Last Days of the Century (1988) – Arguably best known to those outside his regular fanbase as “the one with Tori Amos singing on it,” this album found Stewart testing the waters of a new label – Enigma, may it rest in peace – and finding his efforts strong but woefully underpublicized. If there’d been any justice, the way-too-catchy track “Red Toupee” would’ve found our man Al back in the upper reaches of the charts, but it was not to be, alas.

Rhymes in Rooms (1992) – Just because no one invited Al Stewart to appear on MTV Unplugged didn’t mean that he couldn’t turn off the electric guitars, team up with Peter White, and release his own acoustic live album, thank you very much, resulting in this wonderful, intimate collection of his greatest hits and other assorted songs.

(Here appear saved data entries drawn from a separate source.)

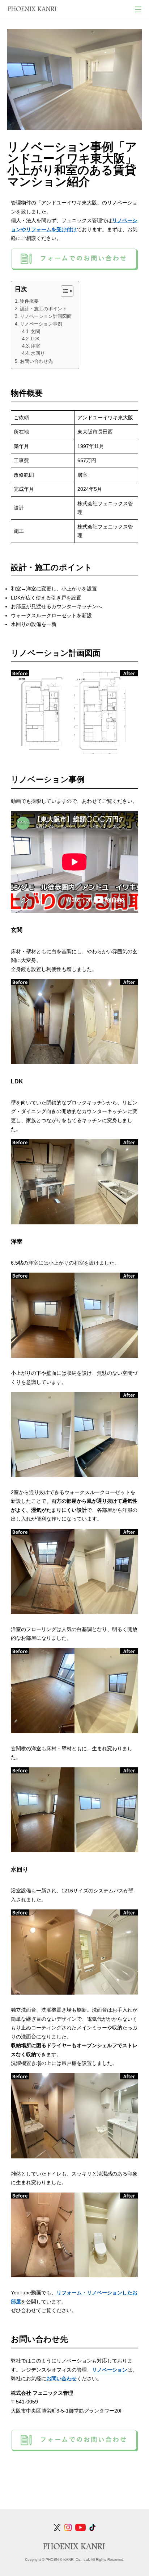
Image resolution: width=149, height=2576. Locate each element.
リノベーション (109, 2370)
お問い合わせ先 (36, 361)
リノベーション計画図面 (46, 316)
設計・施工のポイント (43, 308)
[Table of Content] (67, 291)
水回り (38, 353)
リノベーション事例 (41, 324)
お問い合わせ (61, 2378)
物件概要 (29, 301)
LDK (35, 338)
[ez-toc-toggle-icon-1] (63, 291)
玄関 (35, 331)
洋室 (35, 346)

Between the Wars(1995) – A collaboration with Laurence Juber, late of Wings, Stewart’s lyrical focus was, as the title may suggest to those who know their history, the time frame between World War I and World War II. Critics dug it, as well they should have, but for some reason the kids didn’t buy into songs called “Betty Boop’s Birthday” and “Lindy Comes to Town.” Go figure.

Down in the Cellar (2000) – If you’re looking for the perfect soundtrack to your next wine tasting event, look no further than this 13-track effort (plus two additional bonus tracks) designed to appeal to oenophiles everywhere. Don’t worry, though: as long as you’re a fan of Stewart’s music, that’ll be enough to keep you listening and loving every moment.